◆ REQUIRED ACTIONS
[1] In the court memorandum, under which statute did Danny Varner file his motion to vacate or correct his sentence?
[2] Translate this sentence from the court memorandum into Spanish: "This Court ordered that the matter be referred to the United States Magistrate Judge pursuant to 28 U.S.C. §636(b)(1) and (3) and the Amended Order for the Adoption of Local Rules for the Assignment of Duties to United States Magistrate Judges."
[3] Decide whether each statement agrees with the court memorandum, answering yes or no and quoting the words that decide it: (a) The memorandum was issued by a senior district judge. (b) The case came before the Tyler Division. (c) The memorandum is dated May 30, 2018.

◆ SOURCE EXTRACT
====================
United States District Court, E.D. Texas, Tyler Division

May 30, 2019

DANNY VARNER
v.
UNITED STATES OF AMERICA

          MEMORANDUM ADOPTING REPORT AND RECOMMENDATION OF THE UNITED STATES MAGISTRATE JUDGE AND ENTERING FINAL JUDGMENT

          RON CLARK, SENIOR DISTRICT JUDGE

         The Movant Danny Varner, proceeding pro se, filed this motion to vacate or correct his sentence under 28 U.S.C. §2255 complaining of the validity of his federal conviction and sentence. This Court ordered that the matter be referred to the United States Magistrate Judge pursuant to 28 U.S.C. §636(b)(1) and (3) and the Amended Order for the Adoption of Local Rules for the Assignment of Duties to United States Magistrate Judges.
====================
◆ MATERIAL PROVIDED
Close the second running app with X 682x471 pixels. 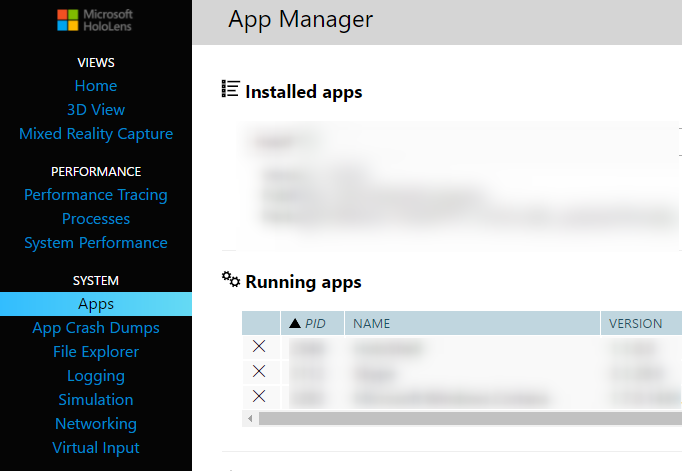point(259,371)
====================
◆ EXPECTED ANSWERS
[1] 28 U.S.C. §2255

[2] Este Tribunal ordenó que el asunto fuera remitido al Juez Magistrado de los Estados Unidos conforme a 28 U.S.C. §636(b)(1) y (3) y a la Orden Enmendada para la Adopción de Reglas Locales para la Asignación de Funciones a los Jueces Magistrados de los Estados Unidos.

[3]
(a) Yes: "RON CLARK, SENIOR DISTRICT JUDGE"
(b) Yes: "E.D. Texas, Tyler Division"
(c) No: "May 30, 2019"